Imagine paddling through a Swedish wilderness where the river itself was once a timber highway — and now you're helping return it to wildness. That's exactly what awaited James Shooter, a visual storyteller with Rewilding Europe, when he joined the inaugural rewilding week along the Hjuksån River near Umeå this June. After traveling 500 kilometers north from Stockholm aboard a sleeper train, he found himself standing shoulder-to-shoulder with eleven strangers, learning to inflate packrafts in a forest clearing while the river sparkled invitingly in the morning sun.
The trip was the brainchild of Daniel Allen-Hörnfeldt of Rewilding Sweden and Marcus Eldh of Wild Sweden, who designed an itinerary that blends adventure with action. Over several days, participants packrafted through widening waterways fringed with yellow marsh marigold and star-shaped bog bean flowers, spotting beaver lodges, goldeneye ducklings, and greenshanks overhead. They hiked through forests of silver birch and Scots pine, camped beneath open skies, and cooked meals over open fires. But the real work lay ahead.
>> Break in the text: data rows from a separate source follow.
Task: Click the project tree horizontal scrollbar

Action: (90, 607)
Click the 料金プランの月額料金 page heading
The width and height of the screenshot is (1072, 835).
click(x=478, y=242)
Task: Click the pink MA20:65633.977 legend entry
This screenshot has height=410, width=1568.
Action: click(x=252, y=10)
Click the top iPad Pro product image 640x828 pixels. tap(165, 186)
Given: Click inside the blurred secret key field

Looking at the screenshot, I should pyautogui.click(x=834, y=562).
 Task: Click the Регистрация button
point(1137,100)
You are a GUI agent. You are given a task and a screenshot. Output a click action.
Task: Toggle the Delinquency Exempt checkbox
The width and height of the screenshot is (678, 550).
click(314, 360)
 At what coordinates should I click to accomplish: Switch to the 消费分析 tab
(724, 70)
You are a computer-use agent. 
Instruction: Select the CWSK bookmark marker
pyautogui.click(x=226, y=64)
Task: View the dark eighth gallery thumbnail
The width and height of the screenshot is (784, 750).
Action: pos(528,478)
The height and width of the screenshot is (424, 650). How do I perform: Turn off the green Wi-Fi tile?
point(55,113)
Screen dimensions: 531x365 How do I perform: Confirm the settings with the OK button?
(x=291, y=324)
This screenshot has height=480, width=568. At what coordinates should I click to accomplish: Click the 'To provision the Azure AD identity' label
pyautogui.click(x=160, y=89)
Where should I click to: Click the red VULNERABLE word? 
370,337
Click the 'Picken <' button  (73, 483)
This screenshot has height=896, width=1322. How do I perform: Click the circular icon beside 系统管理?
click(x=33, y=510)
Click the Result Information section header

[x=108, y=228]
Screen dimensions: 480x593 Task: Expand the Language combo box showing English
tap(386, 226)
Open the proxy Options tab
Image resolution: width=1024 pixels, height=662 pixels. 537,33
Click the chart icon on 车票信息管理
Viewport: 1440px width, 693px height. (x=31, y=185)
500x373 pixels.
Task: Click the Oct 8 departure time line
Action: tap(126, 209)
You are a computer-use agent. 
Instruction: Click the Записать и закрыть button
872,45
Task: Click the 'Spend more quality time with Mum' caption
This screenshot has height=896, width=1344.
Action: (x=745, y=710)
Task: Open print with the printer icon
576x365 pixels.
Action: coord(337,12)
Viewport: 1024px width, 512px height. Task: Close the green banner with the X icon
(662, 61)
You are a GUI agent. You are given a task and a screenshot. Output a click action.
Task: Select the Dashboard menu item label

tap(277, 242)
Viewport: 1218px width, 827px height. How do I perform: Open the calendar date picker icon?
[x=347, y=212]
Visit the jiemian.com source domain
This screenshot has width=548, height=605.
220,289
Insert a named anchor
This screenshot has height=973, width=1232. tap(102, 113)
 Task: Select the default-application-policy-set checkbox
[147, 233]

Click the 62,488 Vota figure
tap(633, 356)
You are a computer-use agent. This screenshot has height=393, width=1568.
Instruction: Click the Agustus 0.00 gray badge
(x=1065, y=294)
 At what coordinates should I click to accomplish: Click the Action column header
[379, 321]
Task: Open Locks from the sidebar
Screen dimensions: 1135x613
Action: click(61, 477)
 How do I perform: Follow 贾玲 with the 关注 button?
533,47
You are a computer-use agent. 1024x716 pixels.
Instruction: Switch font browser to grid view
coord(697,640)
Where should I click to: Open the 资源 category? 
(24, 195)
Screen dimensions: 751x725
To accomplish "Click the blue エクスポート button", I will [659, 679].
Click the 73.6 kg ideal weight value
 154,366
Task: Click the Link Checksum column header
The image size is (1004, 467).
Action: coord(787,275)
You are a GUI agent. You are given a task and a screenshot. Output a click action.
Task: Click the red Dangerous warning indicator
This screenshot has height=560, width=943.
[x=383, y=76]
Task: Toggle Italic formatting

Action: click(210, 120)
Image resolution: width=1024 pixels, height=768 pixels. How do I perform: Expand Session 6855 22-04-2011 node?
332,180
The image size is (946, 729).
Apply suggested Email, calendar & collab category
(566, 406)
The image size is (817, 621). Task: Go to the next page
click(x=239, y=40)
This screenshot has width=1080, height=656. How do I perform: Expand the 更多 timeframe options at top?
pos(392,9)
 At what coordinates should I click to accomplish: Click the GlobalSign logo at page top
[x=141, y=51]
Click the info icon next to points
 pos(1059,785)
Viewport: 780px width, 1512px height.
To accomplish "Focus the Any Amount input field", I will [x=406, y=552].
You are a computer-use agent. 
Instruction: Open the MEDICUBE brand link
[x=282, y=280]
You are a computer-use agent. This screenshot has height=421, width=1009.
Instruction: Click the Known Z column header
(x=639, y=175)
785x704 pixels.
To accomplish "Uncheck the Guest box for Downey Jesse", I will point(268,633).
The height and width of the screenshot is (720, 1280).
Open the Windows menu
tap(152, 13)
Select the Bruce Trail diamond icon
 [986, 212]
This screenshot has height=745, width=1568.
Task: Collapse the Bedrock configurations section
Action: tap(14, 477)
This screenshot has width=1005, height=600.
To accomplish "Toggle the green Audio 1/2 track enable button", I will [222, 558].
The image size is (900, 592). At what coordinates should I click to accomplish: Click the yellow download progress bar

The Hjuksån River tells a story common across northern Sweden. During the twentieth century, many rivers were straightened and deepened, their boulders removed, to speed the transport of felled timber from inland forests to coastal sawmills. Today, roads and railways have replaced rivers as timber routes — and that shift has created a remarkable opportunity. While Sweden's forests cover around 70 percent of its land area, roughly 84 percent are managed for commercial timber production, leaving vast landscapes that appear wild at first glance but have been heavily shaped by human hands.
It was among these seemingly wild but deeply worked rivers that Shooter and his fellow travelers found purpose. By the end of the trip, they'd spent time restoring a stretch of the Hjuksån itself, contributing to the broader effort to return Europe's waterways to functioning ecosystems.
The trip proved that rewilding can be both accessible and transformative — not just for the land, but for the people who visit it. As the group drifted downstream, conversations flowed as easily as the current, bonds forming between strangers united by a shared sense of purpose. "It's quiet. It's peaceful," Shooter noted of waterborne travel. "And it allows you to experience a landscape in a completely different way."
For those seeking adventure that leaves more than footprints, this corner of Sweden's Nordic Taiga offers something rare: a holiday that genuinely gives back to the wild.